José María Marco

La humanidad de Dios

En algunos cuadros antiguos se representa al Niño Jesús con los instrumentos de tortura utilizados en la Pasión. Se nos recuerda así lo que acabará ocurriendo en la historia de Cristo. Por eso, a veces se da por supuesto que esas imágenes nos transmiten una enseñanza moral acerca del fin irremediable de nuestra vida. Puede ser, aunque convendría enfrentarse a esa realidad con una actitud menos lacrimógena. Lo que nos recuerdan esos cuadros no es que Dios nos exija sacrificios –que no los exige– sino que se sacrificó por nosotros aceptando, en la persona de Cristo, una muerte terrible.

Para que ese sacrificio tenga sentido, el Señor ha tenido que conocer nuestro sufrimiento desde dentro y, de forma gratuita, compartir el dolor y padecer con nosotros. Morir en un trance agónico, en la soledad y en el dolor. Lo que celebran esos cuadros no es por tanto distinto de lo que celebramos estos días, aunque sea desde una perspectiva distinta a la que estamos acostumbrados a adoptar en las fiestas de Navidad: es el misterio de Dios hecho hombre, el Dios que acepta vivir una vida como la nuestra para liberarnos del sufrimiento.

Al tiempo que celebramos este misterio, recordaremos que la infinita misericordia de Dios expresada en el vencimiento por Cristo del mal que nos afecta y que somos capaces de infligir no es una absolución previa, sino una afirmación en la historia de la responsabilidad que nos incumbe ante la tribulación y la injusticia que golpean, una y otra vez, la existencia de los seres humanos. El nacimiento de Cristo, que tan hermosas celebraciones suscita, es también un recuerdo de la irrenunciable dignidad del ser humano, que sólo se realiza como tal cuando comprendemos que no sólo somos responsables del mal que nosotros mismos causamos, sino también del que los demás, aquellos con los que aparentemente no tenemos nada que ver, causan por su cuenta.

Al nacer como un ser humano en una pequeña ciudad al sur de Jerusalén, Dios introdujo en la historia una forma nueva de ese principio que desde entonces nos ha hecho más humanos, más cercanos al sentido de nuestra humanidad.

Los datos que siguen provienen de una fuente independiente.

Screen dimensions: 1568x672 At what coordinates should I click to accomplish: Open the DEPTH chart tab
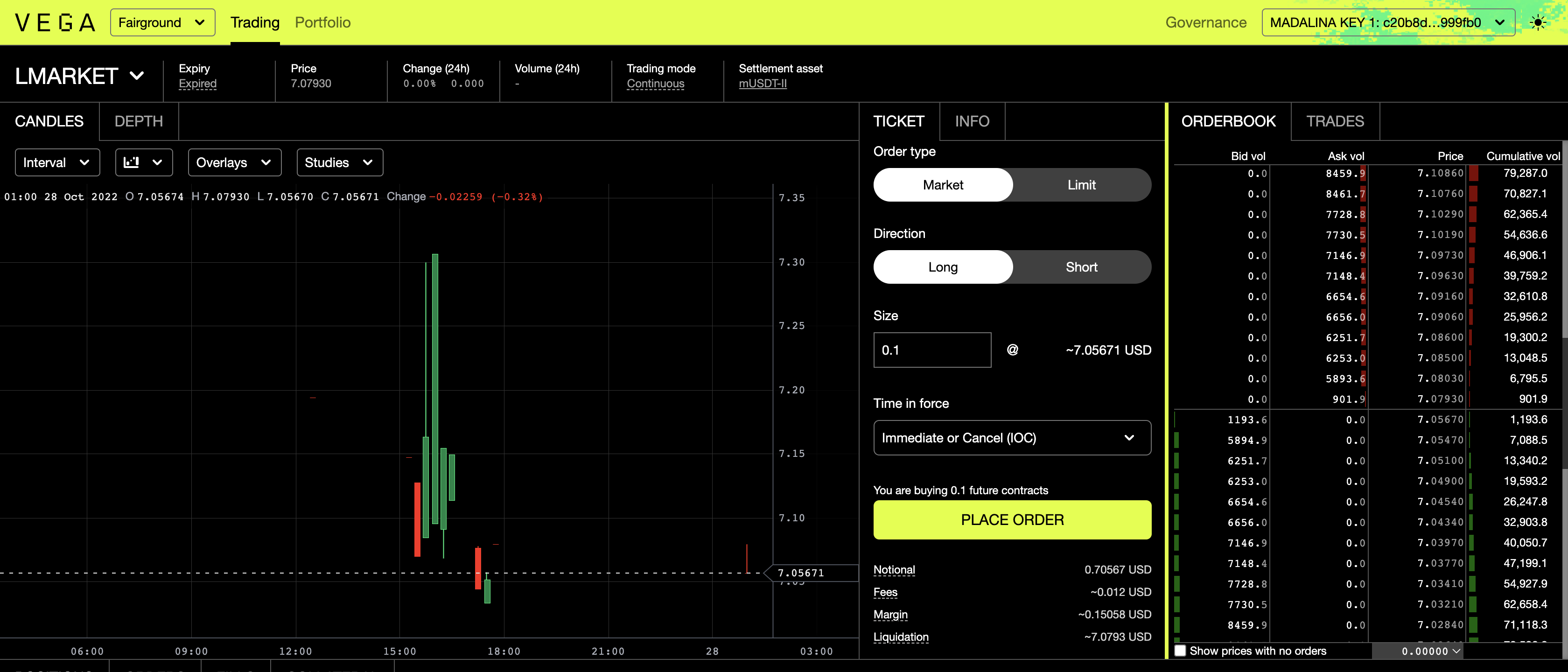138,121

Humanidad doliente, sí, pero también humanidad consciente de que lo que nos hace ser humanos es participar en lo que aquella noche, en Belén, se convirtió, sin dejar de ser de una naturaleza distinta, inimaginable en su dimensión y en su forma, en una criatura como nosotros, venida al mundo para enseñarnos la gloria del amor de Dios.